Namun, menurutnya, revisi ini harus dilakukan dengan niat untuk memperkuat, bukan memperlemah lembaga-lembaga yang selama ini memperjuangkan keadilan.

“Yang terpenting, revisi ini adalah dengan komitmen, dengan nawaitu, tidak hanya sekadar tambal sulam, atau bahkan melemahkan penegakan HAM di Indonesia,” pungkas Maria Ulfah.

Revisi UU HAM dalam Prolegnas 2025–2029 ini juga menaruh perhatian besar terhadap publik dan kelompok masyarakat.

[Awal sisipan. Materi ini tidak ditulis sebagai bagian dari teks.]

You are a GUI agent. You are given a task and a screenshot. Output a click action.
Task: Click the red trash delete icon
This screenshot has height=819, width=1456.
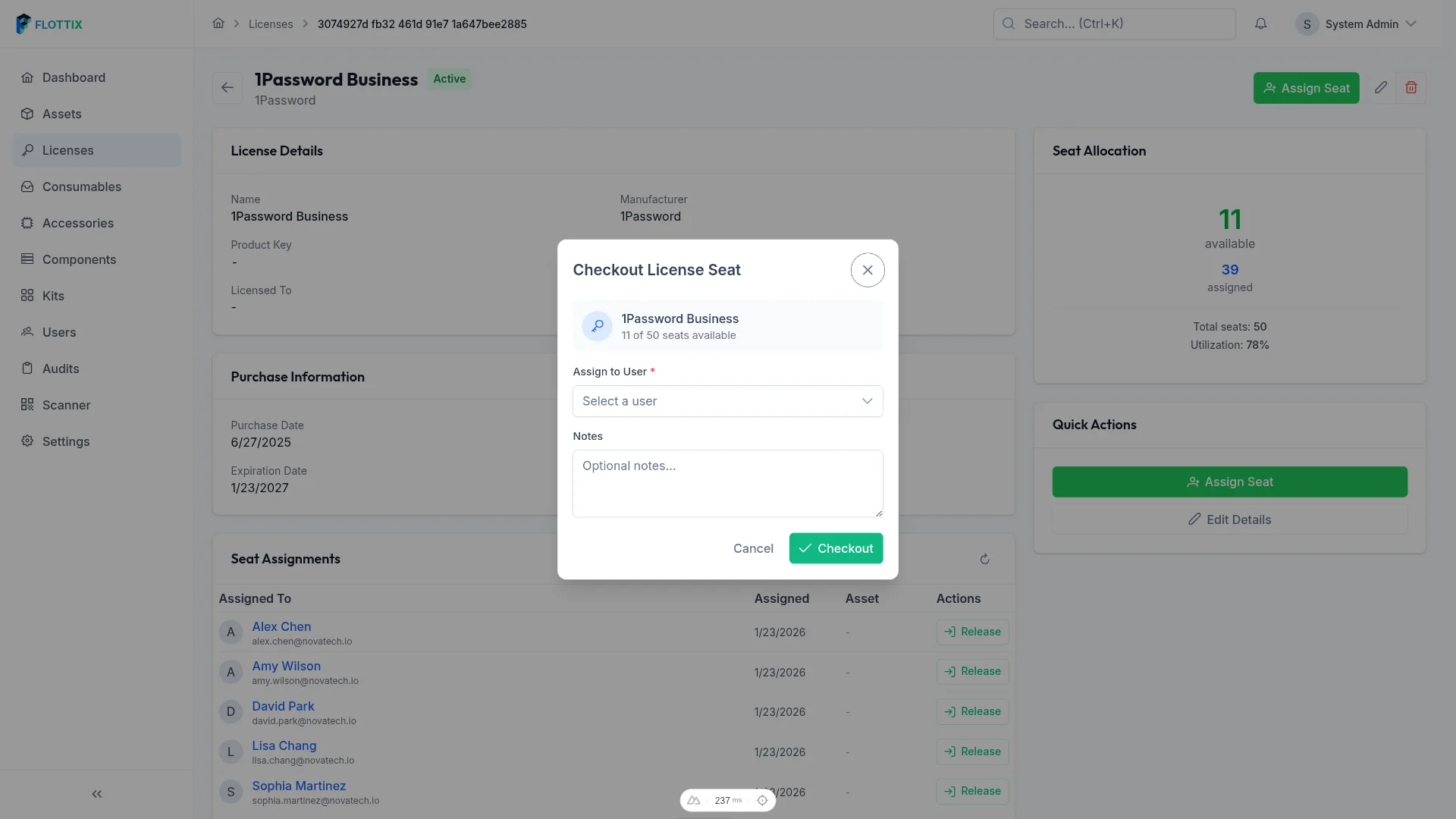(x=1411, y=88)
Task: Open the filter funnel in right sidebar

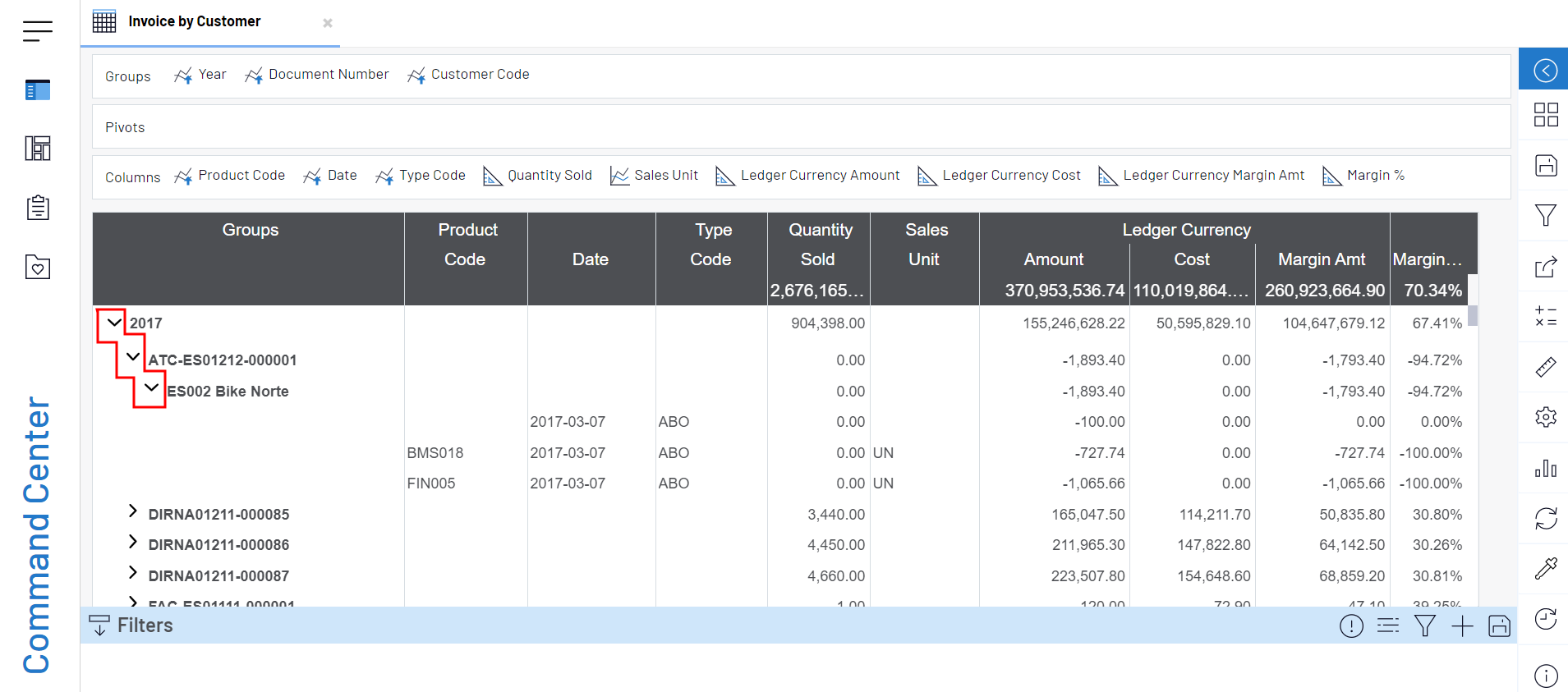Action: [x=1545, y=215]
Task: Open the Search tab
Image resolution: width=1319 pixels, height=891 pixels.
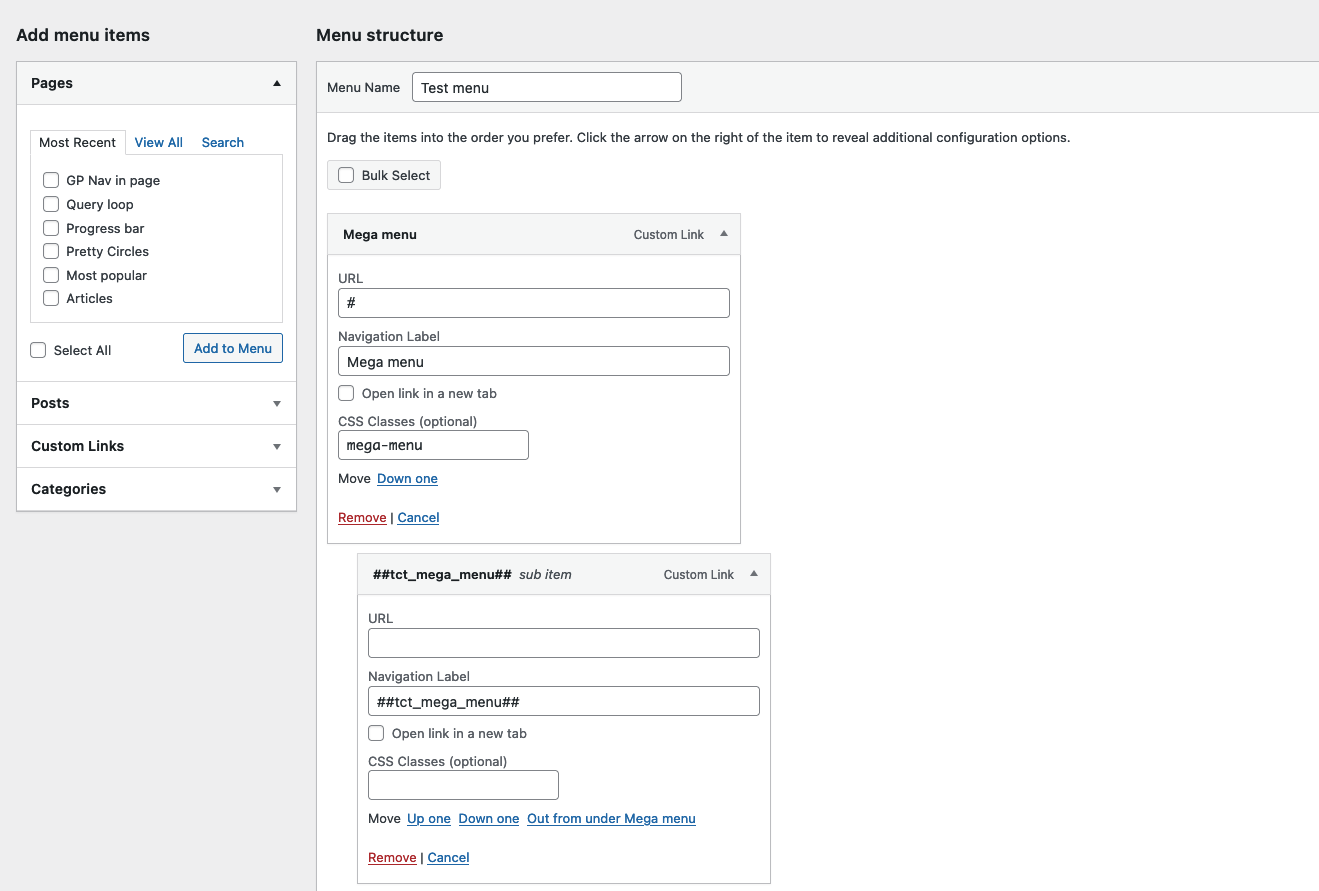Action: click(x=222, y=142)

Harapannya, proses pembentukan hukum ini bukan sekadar formalitas, tapi benar-benar berpihak pada hak rakyat, korban, dan nilai-nilai keadilan.

red
Aktivis membawa foto korban pelanggaran HAM dalam Aksi Kamisan ke-846 di depan Istana Merdeka, Jakarta, Kamis (9/1/2025). (Foto: ANTARA/Aditya Nugroho)

Ubah Mindset Bangsa soal HAM

Ahmad Taufan Damanik, Ketua Komnas HAM periode 2017–2022, yang ikut dalam dua kali diskusi bersama Kementerian HAM, juga memberi masukan tajam.

“Mindset kita sebagai bangsa dalam memahami HAM itu belum selesai. Coba lihat, pasal 1 ayat 2 UU HAM masih bicara tentang kewajiban asasi. Itu harus dihapus,” ujar Taufan dalam siaran Ruang Publik KBR, Selasa (22/7/2025).

Menurutnya, HAM dibentuk untuk melindungi individu dari diskriminasi dan membatasi negara agar tidak melakukan penyalahgunaan kekuasaan.

Taufan juga mengusulkan pembentukan mekanisme kuasi peradilan di Komnas HAM untuk menangani pelanggaran HAM biasa, sebagai bentuk penguatan lembaga tanpa harus menunggu proses hukum pidana.

“Fokus Komnas HAM seharusnya pada pemantauan, bukan pendidikan atau penyuluhan. Itu tugas negara,” tambahnya.

Mei 1998: Luka Lama yang Belum Sembuh

Pelanggaran HAM berat masa lalu, termasuk peristiwa Mei 1998 mengingatkan bahwa kekerasan seksual massal terhadap perempuan Tionghoa adalah bagian dari sejarah kelam yang harus diakui negara.

“Perkosaan yang korbannya adalah puluhan, bahkan boleh jadi juga ratusan... Ini menjadi bagian dari pelanggaran HAM. Kami setiap Hari HAM mengajak publik memecah kebisuan,” kata Ulfah.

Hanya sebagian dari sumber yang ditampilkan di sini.